Mid City Cafe has started to carry them and French Twist DC highly recommends the hazelnut flavor.

Et Voila, the heavenly little spot, has them on the menu – but you have to call head to make sure they save you some.  I am not joking.  They go very, very quickly.

Audor’s pastry chef, Fabrice Bendano offers baking lessons to a lucky few who want to learn how to make this treat all on their own (and it’s not as easy as it looks which is why I am signed up for his class on March 21st). But if you can’t make it to the restaurant or get into the class, they are also available now for purchase.
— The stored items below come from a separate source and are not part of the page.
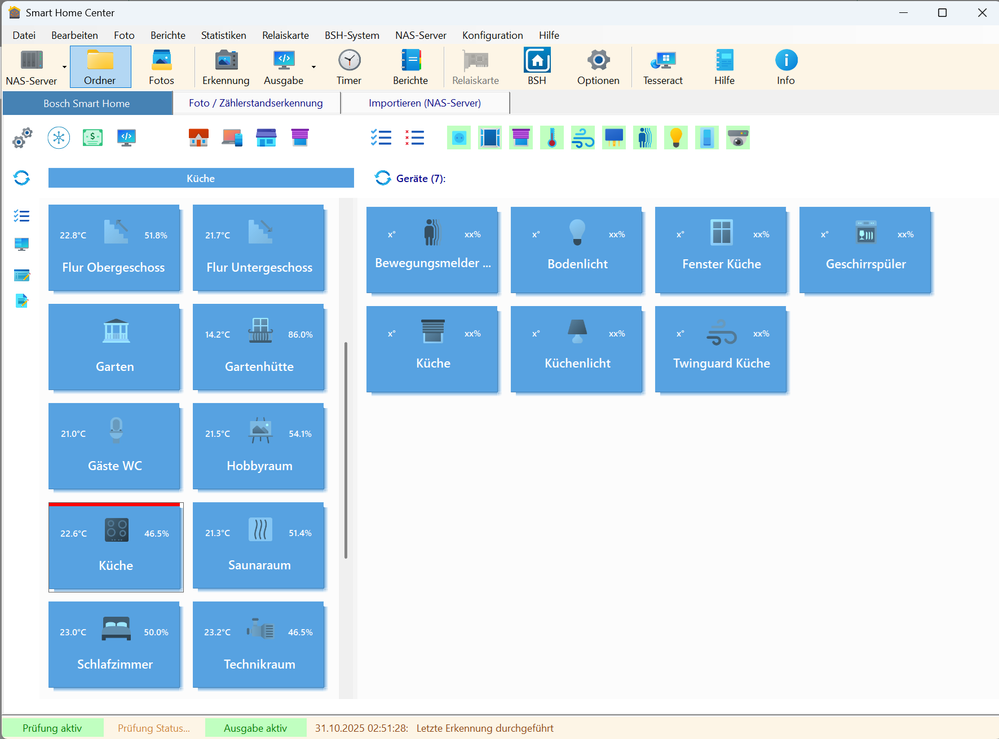Viewport: 999px width, 739px height.
Task: Toggle the camera device filter
Action: pyautogui.click(x=738, y=138)
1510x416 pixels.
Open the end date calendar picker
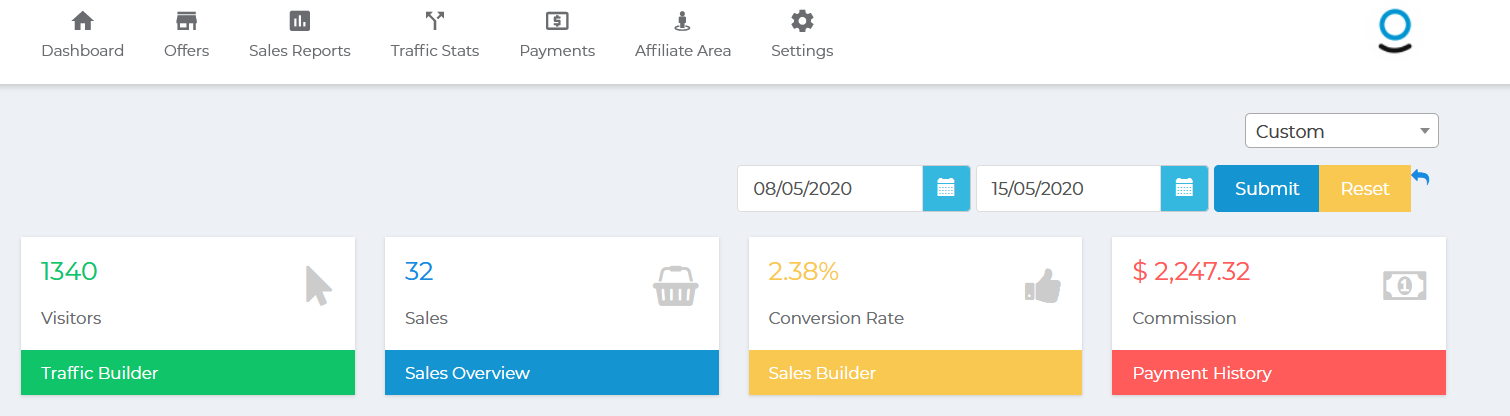[x=1184, y=188]
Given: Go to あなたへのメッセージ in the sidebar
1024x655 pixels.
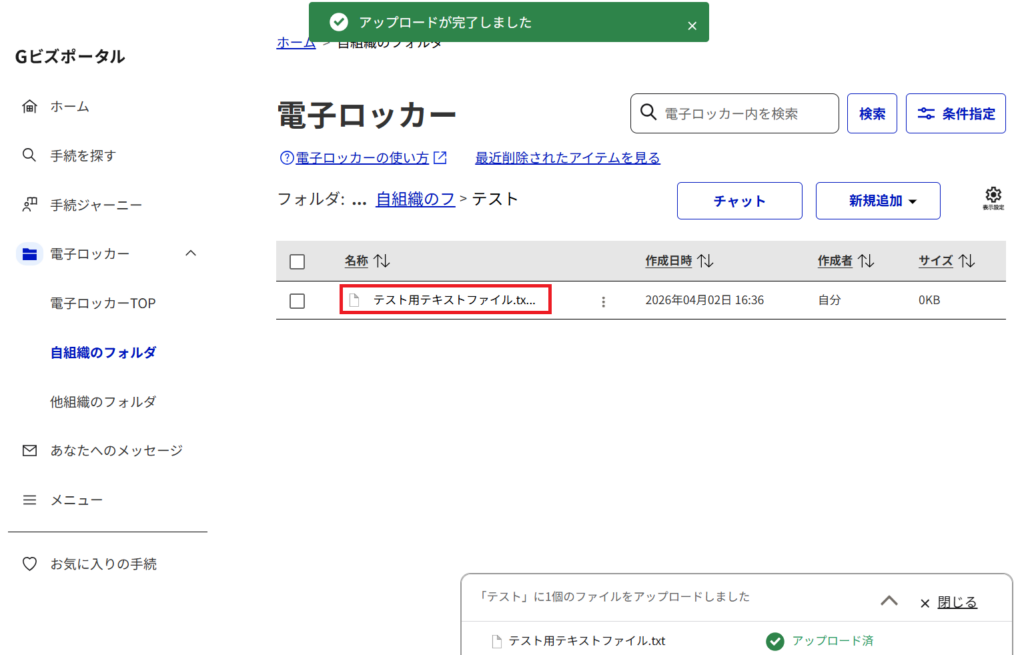Looking at the screenshot, I should [116, 451].
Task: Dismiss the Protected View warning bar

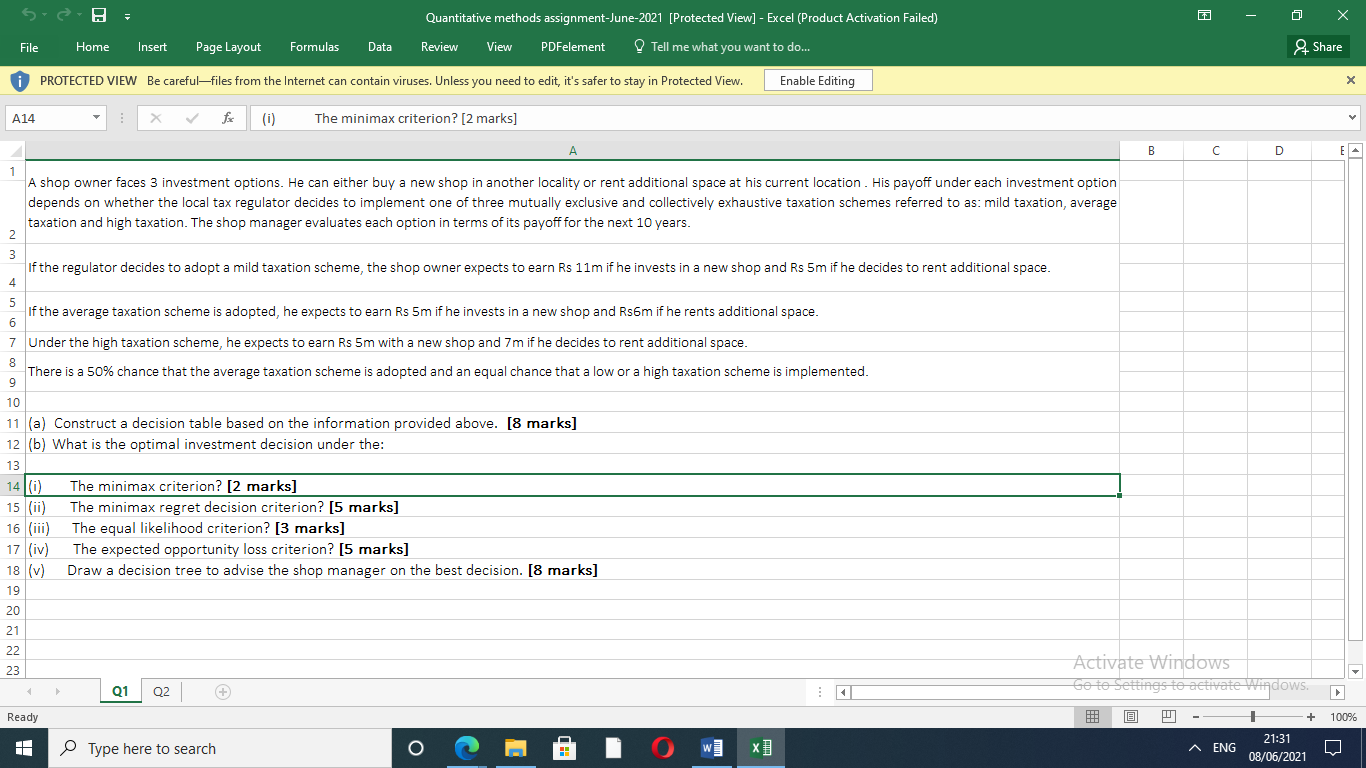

I am sure that there are so many more places in DC that now carry – or soon will carry – the macaron so please feel free to share them with me so I can update this list, and of course, get my self over there as soon as possible…

Samantha can often be found daydreaming by the Rothkos of the East Gallery, sketching store facades along 14th, and snapping photos with her vintage polaroid at 9:30 club concerts. Since moving to DC in 2007 to get an MFA in Interior Design, her eyes can’t seem to be peeled away from the beautiful things in this city. Send any visual art, architecture, or design related news her way via Samantha (at)

14 thoughts on “Is the Macaron the new Cupcake?

  1. I can attest that Adour’s macarons are absolutely fantastic melt-in-your-mouth deliciousness and if anyone wants to get me a box I would be eternally grateful. :)

  2. Such a cute article, Sam! And I would love if a macaroon shop opened up in DC – but I’m not quite sure they are the new cupcake. In my mind, you need something that is portable, and can be sold in singles. Macaroons aren’t exactly able to be sold in singles (unless they’re really big) and are fragile. If one were to argue for macaroons, I’d also say that crepes or specialty donuts could be the next big thing. Both are on the rise in DC, and both have the qualities it takes.

  3. You make such good points Katie – clearly, you are the foodie goddess around here. I also have been reading on the blogosphere that the macaron is in better competition with the whoopie pie, which has also been making a comeback. Not sure where they ever went though?

  4. Adour insists on calling them macaroons and it drives me carzy! I took the calss back in November. It was fun. We made white chocolate and chestnut flavoured one.
    Other good spots in DC: Praline in Bethesda and Patisserie Poupon in Georgetown.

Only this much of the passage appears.